[Stored dataset items]
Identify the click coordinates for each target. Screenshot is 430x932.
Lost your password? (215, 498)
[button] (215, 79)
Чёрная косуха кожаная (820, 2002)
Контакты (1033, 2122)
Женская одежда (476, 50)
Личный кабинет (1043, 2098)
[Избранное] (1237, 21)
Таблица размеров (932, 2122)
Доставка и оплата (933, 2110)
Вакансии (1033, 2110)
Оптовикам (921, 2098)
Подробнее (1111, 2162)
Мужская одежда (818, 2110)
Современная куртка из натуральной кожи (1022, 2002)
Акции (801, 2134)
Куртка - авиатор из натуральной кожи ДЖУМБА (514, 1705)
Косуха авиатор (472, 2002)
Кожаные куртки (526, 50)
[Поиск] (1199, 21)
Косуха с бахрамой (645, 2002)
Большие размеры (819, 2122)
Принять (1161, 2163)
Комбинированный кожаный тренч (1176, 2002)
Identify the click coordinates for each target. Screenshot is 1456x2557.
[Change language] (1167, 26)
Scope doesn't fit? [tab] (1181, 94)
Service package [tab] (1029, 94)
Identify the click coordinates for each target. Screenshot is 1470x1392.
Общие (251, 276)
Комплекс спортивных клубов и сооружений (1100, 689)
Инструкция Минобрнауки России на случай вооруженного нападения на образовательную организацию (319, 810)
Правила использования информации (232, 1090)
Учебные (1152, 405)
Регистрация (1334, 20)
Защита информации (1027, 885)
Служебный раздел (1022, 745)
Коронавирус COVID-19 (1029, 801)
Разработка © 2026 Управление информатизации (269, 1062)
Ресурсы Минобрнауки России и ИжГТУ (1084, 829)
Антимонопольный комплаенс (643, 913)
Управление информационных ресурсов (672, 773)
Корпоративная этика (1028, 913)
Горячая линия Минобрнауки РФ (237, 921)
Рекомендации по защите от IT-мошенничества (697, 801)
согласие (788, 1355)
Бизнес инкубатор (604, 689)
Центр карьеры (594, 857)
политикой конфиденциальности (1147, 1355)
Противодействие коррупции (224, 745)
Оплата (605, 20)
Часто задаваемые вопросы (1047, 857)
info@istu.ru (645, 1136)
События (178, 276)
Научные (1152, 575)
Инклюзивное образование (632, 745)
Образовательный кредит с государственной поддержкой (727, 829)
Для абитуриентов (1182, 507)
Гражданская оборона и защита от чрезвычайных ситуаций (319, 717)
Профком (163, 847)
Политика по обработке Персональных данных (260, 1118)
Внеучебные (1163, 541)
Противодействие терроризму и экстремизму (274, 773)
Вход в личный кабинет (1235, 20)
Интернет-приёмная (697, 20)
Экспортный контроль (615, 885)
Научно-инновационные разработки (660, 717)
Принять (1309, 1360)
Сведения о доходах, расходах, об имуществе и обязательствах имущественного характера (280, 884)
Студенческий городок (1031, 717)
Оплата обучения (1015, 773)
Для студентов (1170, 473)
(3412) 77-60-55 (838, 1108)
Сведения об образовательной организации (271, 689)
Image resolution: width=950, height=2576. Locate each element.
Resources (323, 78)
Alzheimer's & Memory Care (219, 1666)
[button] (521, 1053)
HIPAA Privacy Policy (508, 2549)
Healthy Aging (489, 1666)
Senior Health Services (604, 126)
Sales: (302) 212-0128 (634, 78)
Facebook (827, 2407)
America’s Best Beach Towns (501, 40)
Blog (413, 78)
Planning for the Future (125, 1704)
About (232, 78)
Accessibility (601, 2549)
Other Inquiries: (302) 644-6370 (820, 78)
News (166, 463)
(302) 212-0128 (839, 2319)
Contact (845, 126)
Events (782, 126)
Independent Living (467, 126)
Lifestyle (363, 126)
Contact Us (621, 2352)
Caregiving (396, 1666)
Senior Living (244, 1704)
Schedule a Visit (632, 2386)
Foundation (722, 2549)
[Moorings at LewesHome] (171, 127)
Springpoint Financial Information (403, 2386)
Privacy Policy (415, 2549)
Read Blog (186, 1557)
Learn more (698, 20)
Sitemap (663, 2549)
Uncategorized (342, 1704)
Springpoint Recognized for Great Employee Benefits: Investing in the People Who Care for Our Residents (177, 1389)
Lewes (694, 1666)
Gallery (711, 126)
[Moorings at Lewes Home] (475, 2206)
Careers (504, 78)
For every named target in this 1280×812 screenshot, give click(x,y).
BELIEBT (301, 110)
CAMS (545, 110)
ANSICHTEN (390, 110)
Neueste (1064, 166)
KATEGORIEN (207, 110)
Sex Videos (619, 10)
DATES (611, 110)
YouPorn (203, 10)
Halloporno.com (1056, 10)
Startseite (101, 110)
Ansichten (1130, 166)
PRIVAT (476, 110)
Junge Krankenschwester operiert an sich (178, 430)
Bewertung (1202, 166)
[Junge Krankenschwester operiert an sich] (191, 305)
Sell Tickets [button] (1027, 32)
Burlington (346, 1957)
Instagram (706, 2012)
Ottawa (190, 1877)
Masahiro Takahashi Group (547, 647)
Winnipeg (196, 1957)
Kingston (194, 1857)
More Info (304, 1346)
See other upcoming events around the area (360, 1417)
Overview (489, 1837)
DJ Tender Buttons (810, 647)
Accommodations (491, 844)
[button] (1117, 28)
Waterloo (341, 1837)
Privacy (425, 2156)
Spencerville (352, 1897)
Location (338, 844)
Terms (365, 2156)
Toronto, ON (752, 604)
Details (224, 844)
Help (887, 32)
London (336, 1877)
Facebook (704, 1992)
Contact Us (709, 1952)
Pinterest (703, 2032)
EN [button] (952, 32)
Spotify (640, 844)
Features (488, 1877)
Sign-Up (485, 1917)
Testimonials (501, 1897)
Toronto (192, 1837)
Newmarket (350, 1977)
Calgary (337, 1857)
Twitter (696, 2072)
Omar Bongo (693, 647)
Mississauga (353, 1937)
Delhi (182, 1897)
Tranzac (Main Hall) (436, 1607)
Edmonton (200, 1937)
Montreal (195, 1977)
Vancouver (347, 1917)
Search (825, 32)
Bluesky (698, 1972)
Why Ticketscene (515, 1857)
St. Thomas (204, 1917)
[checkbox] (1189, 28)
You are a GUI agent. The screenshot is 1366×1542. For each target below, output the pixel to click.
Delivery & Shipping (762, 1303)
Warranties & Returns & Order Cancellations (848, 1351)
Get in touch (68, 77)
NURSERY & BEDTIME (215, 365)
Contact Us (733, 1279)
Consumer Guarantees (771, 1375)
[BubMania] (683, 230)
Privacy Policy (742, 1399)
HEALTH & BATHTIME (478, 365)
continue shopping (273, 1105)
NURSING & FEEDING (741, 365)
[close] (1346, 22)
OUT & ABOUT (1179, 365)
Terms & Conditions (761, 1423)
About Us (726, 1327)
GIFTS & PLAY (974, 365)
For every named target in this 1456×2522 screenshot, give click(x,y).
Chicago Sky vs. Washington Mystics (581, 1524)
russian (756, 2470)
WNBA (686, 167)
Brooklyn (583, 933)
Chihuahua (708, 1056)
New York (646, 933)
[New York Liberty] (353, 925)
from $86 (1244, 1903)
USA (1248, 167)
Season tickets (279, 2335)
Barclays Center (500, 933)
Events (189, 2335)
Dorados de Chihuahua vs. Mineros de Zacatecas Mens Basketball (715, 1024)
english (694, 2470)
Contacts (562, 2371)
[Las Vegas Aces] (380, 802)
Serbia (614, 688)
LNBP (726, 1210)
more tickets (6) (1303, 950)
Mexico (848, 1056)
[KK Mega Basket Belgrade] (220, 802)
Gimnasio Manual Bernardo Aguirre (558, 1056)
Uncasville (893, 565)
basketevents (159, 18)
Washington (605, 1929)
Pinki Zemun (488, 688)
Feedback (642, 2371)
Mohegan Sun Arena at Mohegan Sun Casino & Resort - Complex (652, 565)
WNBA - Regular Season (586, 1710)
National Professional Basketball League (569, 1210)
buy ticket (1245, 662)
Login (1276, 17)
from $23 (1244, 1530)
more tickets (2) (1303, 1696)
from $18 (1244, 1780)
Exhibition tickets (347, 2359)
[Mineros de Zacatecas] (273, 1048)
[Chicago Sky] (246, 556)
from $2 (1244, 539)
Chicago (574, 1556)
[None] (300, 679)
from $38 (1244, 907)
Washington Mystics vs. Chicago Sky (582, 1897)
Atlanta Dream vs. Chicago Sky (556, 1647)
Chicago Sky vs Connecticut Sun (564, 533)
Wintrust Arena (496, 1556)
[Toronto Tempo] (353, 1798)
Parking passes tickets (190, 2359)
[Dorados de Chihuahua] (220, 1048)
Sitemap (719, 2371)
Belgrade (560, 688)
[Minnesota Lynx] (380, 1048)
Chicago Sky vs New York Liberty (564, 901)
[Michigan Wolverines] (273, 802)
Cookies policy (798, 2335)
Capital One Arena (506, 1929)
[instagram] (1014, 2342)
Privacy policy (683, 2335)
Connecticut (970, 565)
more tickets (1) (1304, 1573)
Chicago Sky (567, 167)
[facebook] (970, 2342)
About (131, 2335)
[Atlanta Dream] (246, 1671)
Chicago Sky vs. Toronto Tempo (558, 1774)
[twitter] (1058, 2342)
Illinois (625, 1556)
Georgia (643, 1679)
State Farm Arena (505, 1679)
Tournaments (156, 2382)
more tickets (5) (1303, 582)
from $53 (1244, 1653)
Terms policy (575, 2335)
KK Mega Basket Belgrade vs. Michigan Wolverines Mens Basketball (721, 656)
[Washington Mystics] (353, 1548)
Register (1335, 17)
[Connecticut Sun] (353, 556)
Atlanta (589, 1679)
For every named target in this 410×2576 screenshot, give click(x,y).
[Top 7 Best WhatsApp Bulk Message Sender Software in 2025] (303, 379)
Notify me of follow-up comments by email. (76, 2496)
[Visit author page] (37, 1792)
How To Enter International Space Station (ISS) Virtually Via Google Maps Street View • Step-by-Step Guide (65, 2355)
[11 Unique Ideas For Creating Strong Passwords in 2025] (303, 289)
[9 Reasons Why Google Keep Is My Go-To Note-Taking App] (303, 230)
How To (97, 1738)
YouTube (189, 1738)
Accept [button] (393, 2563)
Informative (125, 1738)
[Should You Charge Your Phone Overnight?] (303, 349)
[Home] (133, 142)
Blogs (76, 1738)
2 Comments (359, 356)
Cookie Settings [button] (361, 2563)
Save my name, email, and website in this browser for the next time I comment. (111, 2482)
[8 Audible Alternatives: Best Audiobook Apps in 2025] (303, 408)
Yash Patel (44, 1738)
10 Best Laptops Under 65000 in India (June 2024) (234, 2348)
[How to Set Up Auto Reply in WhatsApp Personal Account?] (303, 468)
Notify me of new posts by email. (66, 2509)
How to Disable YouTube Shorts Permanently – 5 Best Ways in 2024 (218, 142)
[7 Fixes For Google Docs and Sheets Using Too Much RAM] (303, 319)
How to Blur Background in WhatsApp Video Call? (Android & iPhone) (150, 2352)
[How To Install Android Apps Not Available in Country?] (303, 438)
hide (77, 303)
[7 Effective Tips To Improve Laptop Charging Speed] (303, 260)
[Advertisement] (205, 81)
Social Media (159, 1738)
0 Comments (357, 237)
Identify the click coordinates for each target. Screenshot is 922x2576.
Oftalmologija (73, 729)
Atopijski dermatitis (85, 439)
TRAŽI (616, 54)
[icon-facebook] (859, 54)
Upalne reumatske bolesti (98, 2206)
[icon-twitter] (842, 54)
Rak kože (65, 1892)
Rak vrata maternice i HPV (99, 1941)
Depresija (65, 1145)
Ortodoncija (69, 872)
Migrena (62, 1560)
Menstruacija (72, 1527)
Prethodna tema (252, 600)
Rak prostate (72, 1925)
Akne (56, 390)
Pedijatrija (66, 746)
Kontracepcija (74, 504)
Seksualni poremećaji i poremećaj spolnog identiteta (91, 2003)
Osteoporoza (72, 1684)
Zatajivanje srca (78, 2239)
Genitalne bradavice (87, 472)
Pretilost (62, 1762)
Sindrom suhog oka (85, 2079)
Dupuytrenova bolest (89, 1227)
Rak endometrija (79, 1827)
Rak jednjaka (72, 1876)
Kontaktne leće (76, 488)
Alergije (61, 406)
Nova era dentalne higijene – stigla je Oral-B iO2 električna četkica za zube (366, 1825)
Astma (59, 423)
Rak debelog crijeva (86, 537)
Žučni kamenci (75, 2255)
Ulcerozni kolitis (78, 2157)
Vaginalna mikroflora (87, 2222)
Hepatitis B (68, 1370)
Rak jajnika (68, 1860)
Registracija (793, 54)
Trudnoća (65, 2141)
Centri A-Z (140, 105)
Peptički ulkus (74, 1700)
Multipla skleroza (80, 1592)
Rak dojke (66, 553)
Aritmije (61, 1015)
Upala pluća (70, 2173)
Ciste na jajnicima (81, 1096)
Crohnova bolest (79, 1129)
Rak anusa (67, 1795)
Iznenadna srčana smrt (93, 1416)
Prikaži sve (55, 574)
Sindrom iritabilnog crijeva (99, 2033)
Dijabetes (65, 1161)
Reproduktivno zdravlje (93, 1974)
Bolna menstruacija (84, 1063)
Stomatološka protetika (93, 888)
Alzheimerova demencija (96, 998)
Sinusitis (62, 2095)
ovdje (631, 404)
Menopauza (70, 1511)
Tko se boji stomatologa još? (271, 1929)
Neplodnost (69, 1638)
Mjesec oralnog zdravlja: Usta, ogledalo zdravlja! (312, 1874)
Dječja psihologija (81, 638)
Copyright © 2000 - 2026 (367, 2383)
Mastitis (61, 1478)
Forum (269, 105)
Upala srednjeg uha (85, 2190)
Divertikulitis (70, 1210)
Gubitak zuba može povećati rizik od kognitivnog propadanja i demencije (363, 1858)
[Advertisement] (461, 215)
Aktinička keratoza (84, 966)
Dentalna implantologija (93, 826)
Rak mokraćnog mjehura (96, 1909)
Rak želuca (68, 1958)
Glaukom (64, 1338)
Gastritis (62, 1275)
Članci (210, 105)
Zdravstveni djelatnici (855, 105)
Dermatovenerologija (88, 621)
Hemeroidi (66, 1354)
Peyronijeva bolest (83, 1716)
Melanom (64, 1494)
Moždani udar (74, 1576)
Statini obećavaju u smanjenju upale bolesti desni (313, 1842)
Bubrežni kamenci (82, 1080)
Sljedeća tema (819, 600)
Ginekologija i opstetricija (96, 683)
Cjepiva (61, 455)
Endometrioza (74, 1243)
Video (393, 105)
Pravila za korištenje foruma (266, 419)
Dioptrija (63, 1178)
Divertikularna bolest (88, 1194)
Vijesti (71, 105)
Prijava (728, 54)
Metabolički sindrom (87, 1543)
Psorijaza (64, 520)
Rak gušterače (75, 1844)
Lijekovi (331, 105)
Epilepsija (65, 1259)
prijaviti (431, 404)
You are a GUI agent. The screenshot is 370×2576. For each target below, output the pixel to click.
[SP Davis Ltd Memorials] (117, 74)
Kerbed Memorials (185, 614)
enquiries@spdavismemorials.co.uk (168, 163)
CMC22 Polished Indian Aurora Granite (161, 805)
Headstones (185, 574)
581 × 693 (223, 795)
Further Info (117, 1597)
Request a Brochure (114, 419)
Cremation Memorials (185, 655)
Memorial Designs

About this exercise:
The answer must be every line of the data that holds the word "York".

Answer space:
New York (646, 933)
[New York Liberty] (353, 925)
Chicago Sky vs New York Liberty (564, 901)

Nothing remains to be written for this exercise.